I agree that drug companies are mainly interested in profit and often don't disclose the dangers. I also agree that thought of injecting formaldyhyde is disturbing. But having been through such severe disease in my Sheltie I want to make sure I do everything I can for Tessa. I do plan on using the Petzlife products. I just hope it's enough.


----------



## Havtahava (Aug 20, 2006)

Thank you for the direct quote, Jan.


----------



## Lilysplash I (Jul 19, 2007)

I was just at the vet on Friday for Stuey's one year check up and she mentioned a promising new vaccine for teeth and plaque and we would discuss it at his next checkup. I was surprised, having not heard of it before Friday, to have this subject appear so quickly on the forum. Forum members thoughts will be helpful for decisions in the future.


----------



## Lilysplash I (Jul 19, 2007)

PS: What does the forum think of Greenies? My vet said they have changed the formula.


----------



## Havtahava (Aug 20, 2006)

I can't speak for anyone else, but my dogs are not allowed to have Greenies. It isn't worth the risk - old formula or new. I will give mine Pearly Whites, which have a rice base, but even when they get down to that last nub, I throw it out. I just don't take chances on choking or ingesting something that will create a blockage and needs surgery to remove. The find enough potential without my intervention. I sure don't need to hand them any opportunities.

By the same token, my dogs don't get Nylabones either. I've given them the edible varities in the past, but they just break off chunks too easily, so I stopped those as well.


----------



## irnfit (Nov 21, 2006)

No Greenies allowed here. My dogs won't eat them anyway.


----------



## Lina (Apr 26, 2007)

No Greenies for Kubrick. He loves his N-Bone Pearly Whites anyway.


----------



## JanB (Oct 26, 2007)

Um, I'm lost...what's wrong with Greenies???

I did take Tessa's Nylabone away; she'd shred them and little pieces of plastic were everywhere. I had no idea they would tear apart so easily. It can't be safe.


----------



## Lina (Apr 26, 2007)

http://www.cnn.com/2006/US/02/14/dangerous.dogtreat/

That was the CNN story that made everyone more aware of their danger. They don't digest completely and can become lodged in the dog's intestines and can be fatal. It's scary stuff.


----------



## JanB (Oct 26, 2007)

OMG!!! Thanks for the info! I'm throwing them in the garbage right now!


----------

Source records
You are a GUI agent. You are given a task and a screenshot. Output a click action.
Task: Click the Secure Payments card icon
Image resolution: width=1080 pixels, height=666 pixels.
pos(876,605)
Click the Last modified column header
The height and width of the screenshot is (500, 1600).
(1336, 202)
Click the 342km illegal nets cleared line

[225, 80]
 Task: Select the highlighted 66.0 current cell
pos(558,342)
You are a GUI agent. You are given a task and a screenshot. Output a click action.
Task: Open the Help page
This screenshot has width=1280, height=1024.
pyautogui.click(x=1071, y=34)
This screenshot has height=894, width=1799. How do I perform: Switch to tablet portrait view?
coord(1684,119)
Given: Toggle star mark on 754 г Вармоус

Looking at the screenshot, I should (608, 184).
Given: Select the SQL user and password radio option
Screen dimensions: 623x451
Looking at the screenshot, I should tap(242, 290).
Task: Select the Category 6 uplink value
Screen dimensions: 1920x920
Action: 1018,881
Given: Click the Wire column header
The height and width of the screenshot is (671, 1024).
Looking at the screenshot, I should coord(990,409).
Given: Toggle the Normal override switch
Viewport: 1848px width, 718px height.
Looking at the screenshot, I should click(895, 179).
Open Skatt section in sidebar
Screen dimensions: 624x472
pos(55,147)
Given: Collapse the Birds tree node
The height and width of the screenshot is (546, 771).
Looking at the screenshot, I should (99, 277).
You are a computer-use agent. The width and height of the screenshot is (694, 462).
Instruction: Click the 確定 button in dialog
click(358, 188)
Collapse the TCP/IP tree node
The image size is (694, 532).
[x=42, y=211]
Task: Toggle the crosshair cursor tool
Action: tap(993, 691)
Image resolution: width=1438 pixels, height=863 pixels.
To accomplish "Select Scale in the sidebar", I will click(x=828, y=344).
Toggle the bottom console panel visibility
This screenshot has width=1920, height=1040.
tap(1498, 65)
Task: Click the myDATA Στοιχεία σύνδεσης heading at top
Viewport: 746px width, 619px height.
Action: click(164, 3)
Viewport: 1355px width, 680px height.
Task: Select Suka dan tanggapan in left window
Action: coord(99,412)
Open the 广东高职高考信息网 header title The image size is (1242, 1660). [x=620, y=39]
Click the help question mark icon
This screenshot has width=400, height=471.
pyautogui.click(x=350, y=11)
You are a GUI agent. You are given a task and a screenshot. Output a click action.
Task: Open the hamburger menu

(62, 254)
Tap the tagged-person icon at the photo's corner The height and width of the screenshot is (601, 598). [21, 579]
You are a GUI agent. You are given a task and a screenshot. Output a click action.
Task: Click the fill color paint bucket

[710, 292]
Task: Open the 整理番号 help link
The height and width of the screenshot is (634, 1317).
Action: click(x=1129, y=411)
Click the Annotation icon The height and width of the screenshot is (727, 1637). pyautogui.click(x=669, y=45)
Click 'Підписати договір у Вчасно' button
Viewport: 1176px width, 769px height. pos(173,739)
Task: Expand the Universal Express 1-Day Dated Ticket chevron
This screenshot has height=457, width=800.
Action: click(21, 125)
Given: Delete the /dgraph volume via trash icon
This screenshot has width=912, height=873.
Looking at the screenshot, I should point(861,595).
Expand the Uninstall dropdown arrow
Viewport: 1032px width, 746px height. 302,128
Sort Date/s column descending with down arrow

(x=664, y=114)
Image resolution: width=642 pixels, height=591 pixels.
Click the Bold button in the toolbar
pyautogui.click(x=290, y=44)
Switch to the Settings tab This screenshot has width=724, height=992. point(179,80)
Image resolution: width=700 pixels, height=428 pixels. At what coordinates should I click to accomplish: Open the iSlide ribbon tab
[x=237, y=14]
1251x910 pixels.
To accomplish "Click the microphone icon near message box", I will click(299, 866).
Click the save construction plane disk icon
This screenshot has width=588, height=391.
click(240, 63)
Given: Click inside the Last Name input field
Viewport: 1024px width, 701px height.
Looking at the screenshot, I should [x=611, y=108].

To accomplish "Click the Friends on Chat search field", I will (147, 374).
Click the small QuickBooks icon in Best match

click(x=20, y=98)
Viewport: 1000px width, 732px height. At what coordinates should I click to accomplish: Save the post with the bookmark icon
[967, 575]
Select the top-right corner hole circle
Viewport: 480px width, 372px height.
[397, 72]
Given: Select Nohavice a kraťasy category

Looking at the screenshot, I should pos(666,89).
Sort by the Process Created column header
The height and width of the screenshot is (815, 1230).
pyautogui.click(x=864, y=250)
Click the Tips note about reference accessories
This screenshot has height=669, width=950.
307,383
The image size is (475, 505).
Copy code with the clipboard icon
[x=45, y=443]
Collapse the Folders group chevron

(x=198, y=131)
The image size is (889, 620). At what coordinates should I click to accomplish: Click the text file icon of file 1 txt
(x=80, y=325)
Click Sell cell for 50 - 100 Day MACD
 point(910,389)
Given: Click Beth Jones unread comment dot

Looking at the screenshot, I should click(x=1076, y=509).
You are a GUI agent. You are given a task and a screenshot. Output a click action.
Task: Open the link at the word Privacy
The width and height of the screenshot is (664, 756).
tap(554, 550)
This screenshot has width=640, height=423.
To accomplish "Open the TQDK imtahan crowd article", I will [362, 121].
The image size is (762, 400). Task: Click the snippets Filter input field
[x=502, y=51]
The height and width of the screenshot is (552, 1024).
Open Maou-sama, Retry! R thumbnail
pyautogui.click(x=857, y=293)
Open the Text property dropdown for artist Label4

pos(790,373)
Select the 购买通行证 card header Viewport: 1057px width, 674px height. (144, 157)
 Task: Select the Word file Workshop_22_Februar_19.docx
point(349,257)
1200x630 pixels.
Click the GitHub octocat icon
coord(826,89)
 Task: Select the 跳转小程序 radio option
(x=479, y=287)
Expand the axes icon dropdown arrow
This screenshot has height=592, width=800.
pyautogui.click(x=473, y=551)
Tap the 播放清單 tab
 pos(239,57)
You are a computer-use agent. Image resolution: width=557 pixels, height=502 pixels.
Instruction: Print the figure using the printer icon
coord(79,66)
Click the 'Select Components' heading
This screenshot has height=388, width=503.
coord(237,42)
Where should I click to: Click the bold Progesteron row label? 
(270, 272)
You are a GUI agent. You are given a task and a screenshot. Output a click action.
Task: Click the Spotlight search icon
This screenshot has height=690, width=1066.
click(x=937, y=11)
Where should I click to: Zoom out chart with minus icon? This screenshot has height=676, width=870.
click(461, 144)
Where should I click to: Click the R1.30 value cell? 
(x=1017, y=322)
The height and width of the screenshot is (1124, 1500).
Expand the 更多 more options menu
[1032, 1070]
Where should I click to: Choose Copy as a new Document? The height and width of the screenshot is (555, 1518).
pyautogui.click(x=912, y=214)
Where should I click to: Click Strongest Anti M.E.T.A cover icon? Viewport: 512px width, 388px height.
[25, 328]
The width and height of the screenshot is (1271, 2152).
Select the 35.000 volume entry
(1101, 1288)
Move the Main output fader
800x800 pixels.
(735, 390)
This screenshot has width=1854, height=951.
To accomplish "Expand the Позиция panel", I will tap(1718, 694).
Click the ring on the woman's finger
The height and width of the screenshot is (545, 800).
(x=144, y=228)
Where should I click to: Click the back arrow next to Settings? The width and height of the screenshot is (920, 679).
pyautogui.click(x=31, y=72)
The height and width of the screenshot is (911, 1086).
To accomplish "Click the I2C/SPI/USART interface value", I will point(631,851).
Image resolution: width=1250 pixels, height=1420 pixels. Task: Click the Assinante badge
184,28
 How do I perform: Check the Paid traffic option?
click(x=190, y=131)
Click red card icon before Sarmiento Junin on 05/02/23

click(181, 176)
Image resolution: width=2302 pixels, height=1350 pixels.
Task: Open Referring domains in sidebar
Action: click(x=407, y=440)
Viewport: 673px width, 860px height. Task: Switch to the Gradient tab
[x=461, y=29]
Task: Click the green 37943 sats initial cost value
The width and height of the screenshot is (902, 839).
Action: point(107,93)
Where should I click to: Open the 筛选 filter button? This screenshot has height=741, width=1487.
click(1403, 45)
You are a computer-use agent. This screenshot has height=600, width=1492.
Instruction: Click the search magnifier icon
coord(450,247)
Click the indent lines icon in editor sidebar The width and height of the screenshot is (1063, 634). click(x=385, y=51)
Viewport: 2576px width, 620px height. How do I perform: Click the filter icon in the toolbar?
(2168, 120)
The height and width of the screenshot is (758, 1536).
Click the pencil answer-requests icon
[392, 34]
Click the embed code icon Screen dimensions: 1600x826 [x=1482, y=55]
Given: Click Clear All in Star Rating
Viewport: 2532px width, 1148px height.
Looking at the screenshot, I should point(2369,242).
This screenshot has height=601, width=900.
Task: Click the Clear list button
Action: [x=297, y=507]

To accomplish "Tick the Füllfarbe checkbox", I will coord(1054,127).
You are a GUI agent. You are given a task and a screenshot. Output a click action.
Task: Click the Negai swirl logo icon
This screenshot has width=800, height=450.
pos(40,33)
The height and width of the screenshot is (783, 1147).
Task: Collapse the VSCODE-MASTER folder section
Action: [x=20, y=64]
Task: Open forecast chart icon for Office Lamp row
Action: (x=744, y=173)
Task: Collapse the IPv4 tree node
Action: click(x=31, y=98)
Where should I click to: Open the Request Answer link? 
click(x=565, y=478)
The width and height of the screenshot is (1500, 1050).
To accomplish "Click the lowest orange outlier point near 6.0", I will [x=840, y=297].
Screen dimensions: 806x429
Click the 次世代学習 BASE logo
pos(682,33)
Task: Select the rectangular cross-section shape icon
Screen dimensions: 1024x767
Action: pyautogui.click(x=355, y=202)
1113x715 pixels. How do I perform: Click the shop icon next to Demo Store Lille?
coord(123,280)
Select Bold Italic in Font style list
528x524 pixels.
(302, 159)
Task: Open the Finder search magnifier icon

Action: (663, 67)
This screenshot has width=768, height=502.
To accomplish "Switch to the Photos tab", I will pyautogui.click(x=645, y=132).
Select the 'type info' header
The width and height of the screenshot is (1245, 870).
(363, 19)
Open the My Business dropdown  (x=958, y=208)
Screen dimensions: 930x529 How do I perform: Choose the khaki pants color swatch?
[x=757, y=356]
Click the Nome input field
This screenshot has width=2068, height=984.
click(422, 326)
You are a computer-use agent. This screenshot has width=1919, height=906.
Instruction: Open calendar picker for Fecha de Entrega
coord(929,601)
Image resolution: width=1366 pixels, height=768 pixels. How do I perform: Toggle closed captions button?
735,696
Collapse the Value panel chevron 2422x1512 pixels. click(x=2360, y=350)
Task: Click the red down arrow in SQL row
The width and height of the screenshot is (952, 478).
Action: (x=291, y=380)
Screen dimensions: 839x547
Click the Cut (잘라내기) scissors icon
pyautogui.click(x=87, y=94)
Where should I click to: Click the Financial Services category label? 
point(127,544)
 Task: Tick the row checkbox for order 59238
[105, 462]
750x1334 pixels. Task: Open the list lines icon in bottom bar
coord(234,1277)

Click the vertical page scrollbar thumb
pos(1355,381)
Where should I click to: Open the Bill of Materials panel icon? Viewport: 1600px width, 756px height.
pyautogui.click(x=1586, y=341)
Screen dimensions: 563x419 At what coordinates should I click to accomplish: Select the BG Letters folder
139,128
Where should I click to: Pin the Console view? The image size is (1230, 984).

§ Parts of the exercise
1. Translate this sentence from the thread about Greenies into Spanish: "No Greenies allowed here."
2. Reproduce the part of the thread about Greenies starting with "I can't speak" and going on through "them any opportunities.".
3. According to the thread about Greenies, what base do Pearly Whites have?

§ Task-by-task outputs
1. Aquí no se permiten Greenies.

2.
I can't speak for anyone else, but my dogs are not allowed to have Greenies. It isn't worth the risk - old formula or new. I will give mine Pearly Whites, which have a rice base, but even when they get down to that last nub, I throw it out. I just don't take chances on choking or ingesting something that will create a blockage and needs surgery to remove. The find enough potential without my intervention. I sure don't need to hand them any opportunities.

3. A rice base.